Your consumers are ready for try before you buy, but is your business?
Thanks to Amazon, expedited shipping (2 days or less) has transitioned from a luxury to a consumer expectation on every transaction. Ever since Amazon’s Prime service launched in 2005, eCommerce companies have been forced to keep up by offering their own free, fast shipping options. Recently, Amazon made an announcement upping the ante by cutting Prime shipping times in half – free one-day shipping for all Amazon Prime members.
This move has sparked retailers to re-evaluate their shipping policies, with many hinting that they’ll be releasing a competitive feature soon. Walmart announced that free (and without a membership fee) one-day shipping will be available to 75% of their customers by end of year. While this is great news for consumers who have grown up in an era of instant gratification, we can’t help but wonder how this might impact consumer buying habits.

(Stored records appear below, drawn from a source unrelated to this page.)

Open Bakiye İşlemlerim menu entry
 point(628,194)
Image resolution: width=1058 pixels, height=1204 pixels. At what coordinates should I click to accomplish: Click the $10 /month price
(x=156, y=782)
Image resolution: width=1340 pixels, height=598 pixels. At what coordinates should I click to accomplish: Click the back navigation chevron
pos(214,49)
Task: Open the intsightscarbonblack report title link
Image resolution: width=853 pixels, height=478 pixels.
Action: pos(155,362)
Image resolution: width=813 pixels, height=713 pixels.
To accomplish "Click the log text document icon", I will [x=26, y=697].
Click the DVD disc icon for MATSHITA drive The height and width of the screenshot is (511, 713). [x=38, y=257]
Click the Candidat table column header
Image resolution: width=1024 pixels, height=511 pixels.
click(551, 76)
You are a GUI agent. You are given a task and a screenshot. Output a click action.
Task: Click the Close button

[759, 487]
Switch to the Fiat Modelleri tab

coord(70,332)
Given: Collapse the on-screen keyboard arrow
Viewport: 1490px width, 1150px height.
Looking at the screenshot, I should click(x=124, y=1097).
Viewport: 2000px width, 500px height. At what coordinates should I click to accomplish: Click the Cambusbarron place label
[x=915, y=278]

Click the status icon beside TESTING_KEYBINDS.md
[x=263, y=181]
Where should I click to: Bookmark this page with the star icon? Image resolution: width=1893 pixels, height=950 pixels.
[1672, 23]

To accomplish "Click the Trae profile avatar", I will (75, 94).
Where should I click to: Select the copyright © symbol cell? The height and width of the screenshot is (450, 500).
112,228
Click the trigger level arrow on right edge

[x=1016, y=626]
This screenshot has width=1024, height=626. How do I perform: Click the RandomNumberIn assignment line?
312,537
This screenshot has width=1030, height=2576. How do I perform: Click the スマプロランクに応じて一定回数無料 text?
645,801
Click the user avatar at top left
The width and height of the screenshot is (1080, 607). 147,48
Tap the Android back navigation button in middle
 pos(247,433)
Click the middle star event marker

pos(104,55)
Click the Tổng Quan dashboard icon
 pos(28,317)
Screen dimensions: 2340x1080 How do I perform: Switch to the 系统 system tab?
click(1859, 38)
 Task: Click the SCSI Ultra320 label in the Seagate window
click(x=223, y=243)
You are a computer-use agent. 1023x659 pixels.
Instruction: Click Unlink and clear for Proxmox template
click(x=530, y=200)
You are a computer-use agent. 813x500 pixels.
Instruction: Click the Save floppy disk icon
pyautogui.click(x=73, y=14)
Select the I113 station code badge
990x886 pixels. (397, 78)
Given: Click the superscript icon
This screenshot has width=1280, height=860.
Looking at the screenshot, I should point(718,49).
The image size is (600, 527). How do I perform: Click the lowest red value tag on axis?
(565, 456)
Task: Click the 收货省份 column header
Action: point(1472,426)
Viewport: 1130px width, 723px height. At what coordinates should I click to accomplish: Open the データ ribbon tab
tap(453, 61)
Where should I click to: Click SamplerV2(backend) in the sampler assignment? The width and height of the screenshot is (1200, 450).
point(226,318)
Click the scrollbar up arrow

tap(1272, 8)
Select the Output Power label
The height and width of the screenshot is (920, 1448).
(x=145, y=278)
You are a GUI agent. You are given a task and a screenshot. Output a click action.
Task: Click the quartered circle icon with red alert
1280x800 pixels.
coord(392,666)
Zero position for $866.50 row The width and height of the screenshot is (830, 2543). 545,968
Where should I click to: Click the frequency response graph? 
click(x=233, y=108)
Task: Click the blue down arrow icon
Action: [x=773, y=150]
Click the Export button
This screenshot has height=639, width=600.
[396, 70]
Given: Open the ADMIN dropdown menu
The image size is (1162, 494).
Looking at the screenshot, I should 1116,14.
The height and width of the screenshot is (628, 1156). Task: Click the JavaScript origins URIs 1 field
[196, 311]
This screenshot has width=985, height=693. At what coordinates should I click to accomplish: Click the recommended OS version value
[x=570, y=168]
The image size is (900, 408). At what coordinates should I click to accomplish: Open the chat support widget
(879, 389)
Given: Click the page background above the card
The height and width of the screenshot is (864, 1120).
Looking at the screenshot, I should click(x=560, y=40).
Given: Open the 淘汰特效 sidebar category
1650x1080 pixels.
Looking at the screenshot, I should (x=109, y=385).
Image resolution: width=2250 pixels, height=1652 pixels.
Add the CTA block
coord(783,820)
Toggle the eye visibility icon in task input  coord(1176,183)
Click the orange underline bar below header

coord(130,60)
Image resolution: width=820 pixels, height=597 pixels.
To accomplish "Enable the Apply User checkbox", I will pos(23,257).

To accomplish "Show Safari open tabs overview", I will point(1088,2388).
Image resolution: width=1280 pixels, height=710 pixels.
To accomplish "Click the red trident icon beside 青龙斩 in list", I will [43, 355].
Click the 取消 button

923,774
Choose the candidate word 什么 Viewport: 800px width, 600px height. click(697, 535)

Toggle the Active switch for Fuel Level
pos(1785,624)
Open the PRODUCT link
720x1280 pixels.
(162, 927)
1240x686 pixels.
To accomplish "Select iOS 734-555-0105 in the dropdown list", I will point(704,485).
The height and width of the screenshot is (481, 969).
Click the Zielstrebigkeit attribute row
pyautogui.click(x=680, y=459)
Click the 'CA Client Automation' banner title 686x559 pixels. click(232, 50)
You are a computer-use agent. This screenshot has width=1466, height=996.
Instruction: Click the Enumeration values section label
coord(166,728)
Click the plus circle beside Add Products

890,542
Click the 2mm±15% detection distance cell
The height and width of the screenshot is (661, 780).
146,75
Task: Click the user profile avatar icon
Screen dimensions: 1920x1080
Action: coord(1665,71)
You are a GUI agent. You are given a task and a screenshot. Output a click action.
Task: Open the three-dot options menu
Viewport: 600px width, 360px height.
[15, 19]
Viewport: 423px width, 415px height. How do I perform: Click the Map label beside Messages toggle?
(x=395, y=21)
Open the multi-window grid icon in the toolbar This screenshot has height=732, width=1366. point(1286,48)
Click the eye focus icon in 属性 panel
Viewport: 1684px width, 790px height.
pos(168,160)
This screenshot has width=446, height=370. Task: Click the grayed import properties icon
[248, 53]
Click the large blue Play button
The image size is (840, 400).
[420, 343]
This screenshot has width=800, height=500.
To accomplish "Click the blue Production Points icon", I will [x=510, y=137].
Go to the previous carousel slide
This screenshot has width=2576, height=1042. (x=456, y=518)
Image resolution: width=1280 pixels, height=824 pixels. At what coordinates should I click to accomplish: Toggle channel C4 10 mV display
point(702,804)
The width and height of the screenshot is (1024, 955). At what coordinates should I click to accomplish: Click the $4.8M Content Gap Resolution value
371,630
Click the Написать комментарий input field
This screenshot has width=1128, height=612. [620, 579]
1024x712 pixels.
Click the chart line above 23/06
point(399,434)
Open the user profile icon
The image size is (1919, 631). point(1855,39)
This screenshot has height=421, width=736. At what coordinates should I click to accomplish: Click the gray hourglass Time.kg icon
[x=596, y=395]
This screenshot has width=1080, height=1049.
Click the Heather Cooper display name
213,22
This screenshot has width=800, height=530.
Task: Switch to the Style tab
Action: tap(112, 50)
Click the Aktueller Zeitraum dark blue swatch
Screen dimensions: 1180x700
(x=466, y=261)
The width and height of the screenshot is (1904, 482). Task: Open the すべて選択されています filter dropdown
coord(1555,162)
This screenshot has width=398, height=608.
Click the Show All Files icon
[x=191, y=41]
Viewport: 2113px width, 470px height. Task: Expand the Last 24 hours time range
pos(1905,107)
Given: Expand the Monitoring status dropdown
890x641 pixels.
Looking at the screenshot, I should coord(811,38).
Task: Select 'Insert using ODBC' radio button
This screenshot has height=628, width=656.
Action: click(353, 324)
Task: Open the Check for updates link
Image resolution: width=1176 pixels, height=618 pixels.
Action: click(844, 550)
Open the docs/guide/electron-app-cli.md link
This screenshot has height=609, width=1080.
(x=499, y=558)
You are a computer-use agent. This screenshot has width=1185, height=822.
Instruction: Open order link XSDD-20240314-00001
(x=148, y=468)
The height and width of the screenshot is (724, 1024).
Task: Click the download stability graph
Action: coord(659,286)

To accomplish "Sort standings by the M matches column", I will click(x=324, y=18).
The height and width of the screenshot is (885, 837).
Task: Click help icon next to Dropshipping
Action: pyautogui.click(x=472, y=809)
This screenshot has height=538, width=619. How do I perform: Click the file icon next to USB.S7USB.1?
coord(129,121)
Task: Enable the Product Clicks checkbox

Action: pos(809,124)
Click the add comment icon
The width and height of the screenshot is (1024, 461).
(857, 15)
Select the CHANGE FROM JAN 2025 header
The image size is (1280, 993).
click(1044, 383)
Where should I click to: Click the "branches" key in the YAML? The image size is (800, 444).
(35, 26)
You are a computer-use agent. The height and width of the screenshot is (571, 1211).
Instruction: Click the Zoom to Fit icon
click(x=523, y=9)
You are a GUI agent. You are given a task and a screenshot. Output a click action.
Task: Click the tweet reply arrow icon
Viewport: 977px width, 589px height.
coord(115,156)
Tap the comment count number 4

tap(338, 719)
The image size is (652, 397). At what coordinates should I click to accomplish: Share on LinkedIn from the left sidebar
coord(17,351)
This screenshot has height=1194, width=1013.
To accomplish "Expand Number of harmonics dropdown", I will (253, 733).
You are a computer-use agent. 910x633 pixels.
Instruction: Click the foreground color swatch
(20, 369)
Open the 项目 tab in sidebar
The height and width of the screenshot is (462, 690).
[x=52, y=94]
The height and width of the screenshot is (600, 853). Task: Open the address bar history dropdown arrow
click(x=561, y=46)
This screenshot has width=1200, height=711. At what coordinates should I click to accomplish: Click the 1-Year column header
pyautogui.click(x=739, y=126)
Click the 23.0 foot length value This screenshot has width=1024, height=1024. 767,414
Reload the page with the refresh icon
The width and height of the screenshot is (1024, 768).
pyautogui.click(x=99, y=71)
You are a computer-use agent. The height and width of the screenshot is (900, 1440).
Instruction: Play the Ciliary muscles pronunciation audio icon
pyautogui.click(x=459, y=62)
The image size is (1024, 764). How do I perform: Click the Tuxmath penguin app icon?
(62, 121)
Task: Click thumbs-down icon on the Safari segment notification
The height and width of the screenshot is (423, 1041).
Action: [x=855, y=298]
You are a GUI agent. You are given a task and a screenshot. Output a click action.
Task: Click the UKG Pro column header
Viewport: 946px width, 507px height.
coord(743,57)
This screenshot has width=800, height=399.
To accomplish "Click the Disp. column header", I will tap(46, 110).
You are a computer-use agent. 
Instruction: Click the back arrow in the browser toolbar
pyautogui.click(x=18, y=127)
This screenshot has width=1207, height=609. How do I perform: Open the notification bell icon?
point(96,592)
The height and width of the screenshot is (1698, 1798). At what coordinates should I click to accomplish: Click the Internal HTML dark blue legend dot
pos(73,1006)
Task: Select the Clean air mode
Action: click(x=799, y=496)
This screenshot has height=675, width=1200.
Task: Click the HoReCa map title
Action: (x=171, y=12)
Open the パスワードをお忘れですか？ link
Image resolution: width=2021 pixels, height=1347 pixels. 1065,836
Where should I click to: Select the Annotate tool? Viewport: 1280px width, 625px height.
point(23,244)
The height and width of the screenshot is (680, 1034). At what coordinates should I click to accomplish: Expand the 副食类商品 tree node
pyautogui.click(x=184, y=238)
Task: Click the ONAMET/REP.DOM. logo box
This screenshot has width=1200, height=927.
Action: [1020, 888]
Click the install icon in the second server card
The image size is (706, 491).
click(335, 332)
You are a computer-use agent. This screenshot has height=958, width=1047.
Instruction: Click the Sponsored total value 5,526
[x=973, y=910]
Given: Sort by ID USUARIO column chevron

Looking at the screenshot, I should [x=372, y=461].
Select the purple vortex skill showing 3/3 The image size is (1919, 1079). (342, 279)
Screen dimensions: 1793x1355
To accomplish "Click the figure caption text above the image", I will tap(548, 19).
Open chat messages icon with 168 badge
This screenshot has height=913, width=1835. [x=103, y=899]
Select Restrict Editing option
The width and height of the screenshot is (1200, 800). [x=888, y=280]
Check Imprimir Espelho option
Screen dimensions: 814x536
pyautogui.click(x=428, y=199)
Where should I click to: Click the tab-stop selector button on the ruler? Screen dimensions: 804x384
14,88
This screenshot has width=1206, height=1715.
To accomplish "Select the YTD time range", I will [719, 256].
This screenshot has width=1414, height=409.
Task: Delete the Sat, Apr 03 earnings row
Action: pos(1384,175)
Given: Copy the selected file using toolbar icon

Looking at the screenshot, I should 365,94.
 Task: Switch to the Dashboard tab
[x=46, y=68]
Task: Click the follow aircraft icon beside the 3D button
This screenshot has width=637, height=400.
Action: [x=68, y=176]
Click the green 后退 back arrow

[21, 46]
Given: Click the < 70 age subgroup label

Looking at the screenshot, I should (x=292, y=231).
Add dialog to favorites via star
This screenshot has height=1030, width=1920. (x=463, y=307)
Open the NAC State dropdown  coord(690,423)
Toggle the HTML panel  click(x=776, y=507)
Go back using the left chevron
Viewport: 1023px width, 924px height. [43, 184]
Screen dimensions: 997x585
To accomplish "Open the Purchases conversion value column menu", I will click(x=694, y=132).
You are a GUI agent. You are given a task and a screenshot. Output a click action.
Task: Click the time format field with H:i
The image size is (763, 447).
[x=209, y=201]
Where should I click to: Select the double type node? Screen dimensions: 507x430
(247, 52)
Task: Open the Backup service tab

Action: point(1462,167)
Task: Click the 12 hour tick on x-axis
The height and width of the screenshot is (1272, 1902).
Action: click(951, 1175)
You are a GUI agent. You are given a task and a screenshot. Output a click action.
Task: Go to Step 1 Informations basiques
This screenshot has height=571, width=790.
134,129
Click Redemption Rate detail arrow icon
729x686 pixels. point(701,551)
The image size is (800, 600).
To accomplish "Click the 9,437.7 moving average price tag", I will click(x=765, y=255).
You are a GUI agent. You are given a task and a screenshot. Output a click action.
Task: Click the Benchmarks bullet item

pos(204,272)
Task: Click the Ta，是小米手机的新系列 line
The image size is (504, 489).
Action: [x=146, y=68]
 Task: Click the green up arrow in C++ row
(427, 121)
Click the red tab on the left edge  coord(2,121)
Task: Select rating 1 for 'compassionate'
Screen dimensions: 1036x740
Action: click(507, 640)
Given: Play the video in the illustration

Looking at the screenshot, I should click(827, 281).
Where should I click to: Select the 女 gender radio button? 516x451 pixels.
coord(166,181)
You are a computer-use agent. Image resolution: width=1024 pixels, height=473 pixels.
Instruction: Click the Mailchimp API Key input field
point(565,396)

As window shopping is increasingly replaced with online browsing, will consumers use one-day shipping as an opportunity to “try” rather than buy? Could the convenience of one-day shipping increase the number of people who buy something in order to try and return it? Currently, 41% of eCommerce purchases are bought with the intent to return some or all of the items. Since free shipping and fast shipment times are one of the main drivers for consumers to shop online, it makes sense online shopping – and thus online returns – will increase.
Given the cost of online returns, this isn’t a good outlook for retailers. Operational costs tied to shipments, packaging, quality dispositions, and even wasted product will all rise in the age of the trial economy. While fast shipping can certainly help drive loyalty and sales, retailers need to do more to decrease return rates and make returns as efficient as possible.
This is where operations can shine. By having fast fulfillment centers that speed up reverse logistics, retailers can ensure that product gets back onto the shelf quickly. This is essential for companies that have product lines that change often, such as beauty and fast fashion. Pushing products back into the supply chain quickly saves the product from being wasted or sold at an off-price retailer.
There are also a lot of opportunities for brands to leverage eCommerce data to understand who their most and least profitable customers are by creating return profiles. Some brands have even started banning frequent returners from their websites. By understanding how profitable these shoppers are, brands and retailers are able to make educated decisions on how to handle each unique situation.
Data can also be used to create a more personalized experience for shoppers that can ultimately prevent returns from happening in the first place. By understanding a user’s preference, brands can cater their messaging to align with what the shopper likes and predict what they will be interested in. Pairing this data-driven personalization with accurate imagery and website descriptions will ensure that customers are ordering products that they want and, therefore, make them less likely to return.
In this era of instant gratification, brands and retailers are forced to evolve to stay relevant and meet consumer expectations. Adopting a culture that is fast-moving and data-driven is essential for this evolution.